Since the 108 days chargeable to the appellant greatly exceeds the 79 day delay, we cannot say the trial court erred in denying appellant's motion to dismiss the charges against him for lack of a speedy trial.
ADKISSON, C. J., and HICKMAN and PURTLE, JJ., dissent.
ADKISSON, Chief Justice, dissenting.
The majority has decided that 108 days is an excludable period for good cause under the speedy trial provisions of the Rules of Criminal Procedure, Article VIII, Rule 28.
More specifically, they have held that the excludable period began when court-appointed counsel moved to withdraw as counsel 42 days before trial, alleging he was unable to prepare for trial because the accused had not contacted him, and ended 66 days after the trial date when a second attorney was appointed.
This decision marks the end of any pretense that this Court may have posed regarding enforcement of the speedy trial provisions of the Rules of Criminal Procedure.

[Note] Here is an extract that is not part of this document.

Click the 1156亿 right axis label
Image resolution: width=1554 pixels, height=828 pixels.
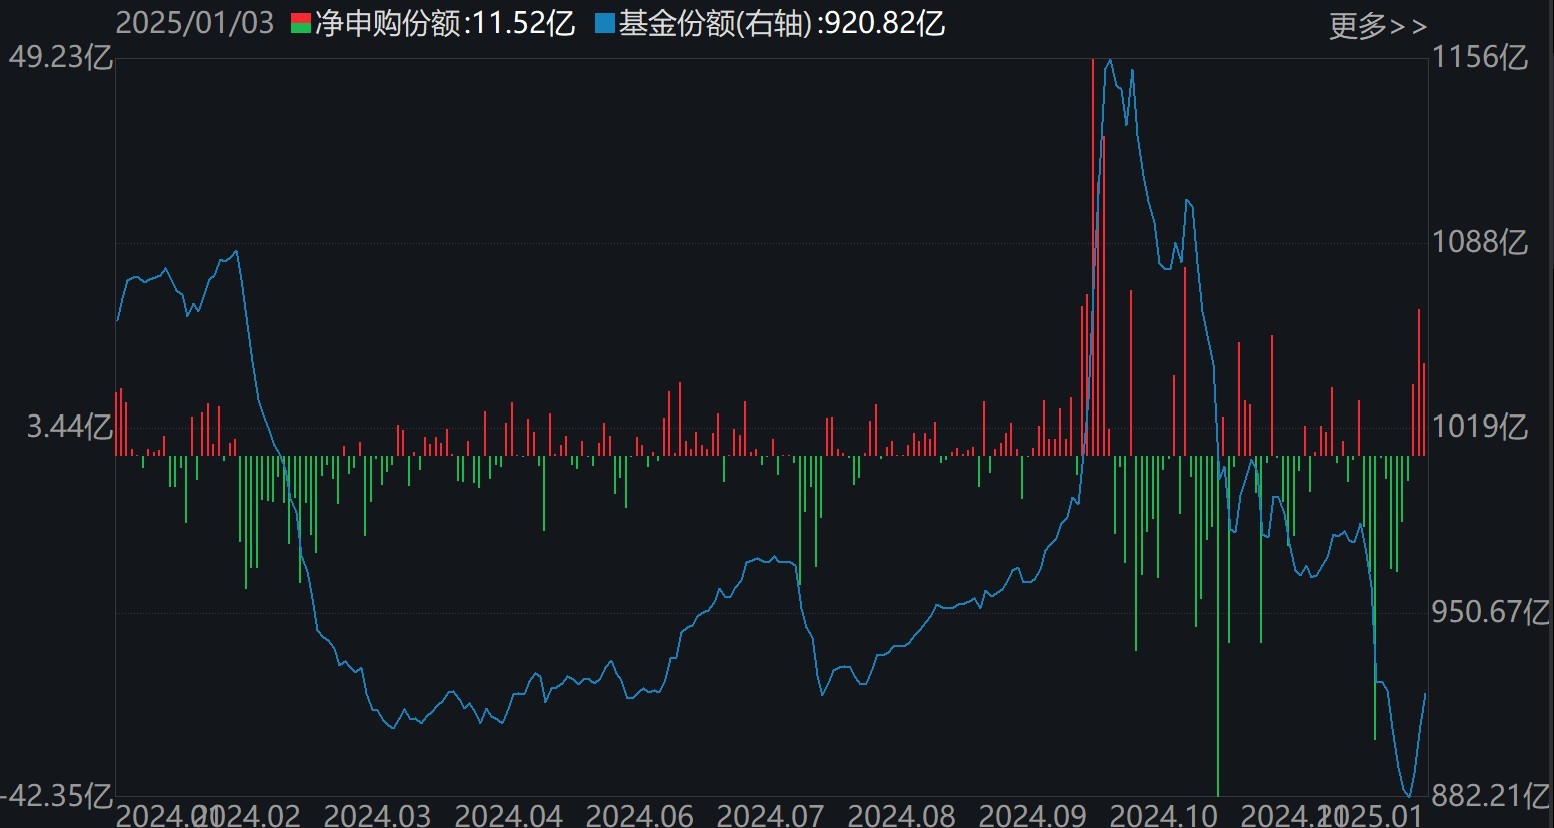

At a time when most of the jurisdictions in this nation are requiring that trials be held in 90 days to six months from the time of arrest, this Court is unable to require a trial be held in 18 months, finding "good *6 cause" for delay on the very flimsiest of reasons.
This Court should realize that laws requiring a speedy trial are practically and ultimately for the benefit of the publicthe accused seldom really wants one.
Sanctions for failure to hold a speedy trial are deemed necessary for its enforcement; that is the concept behind Article VIII. If sanctions are not enforced, the rule will be meaningless.
I am hereby authorized to state that HICKMAN and PURTLE, JJ., join in this dissent.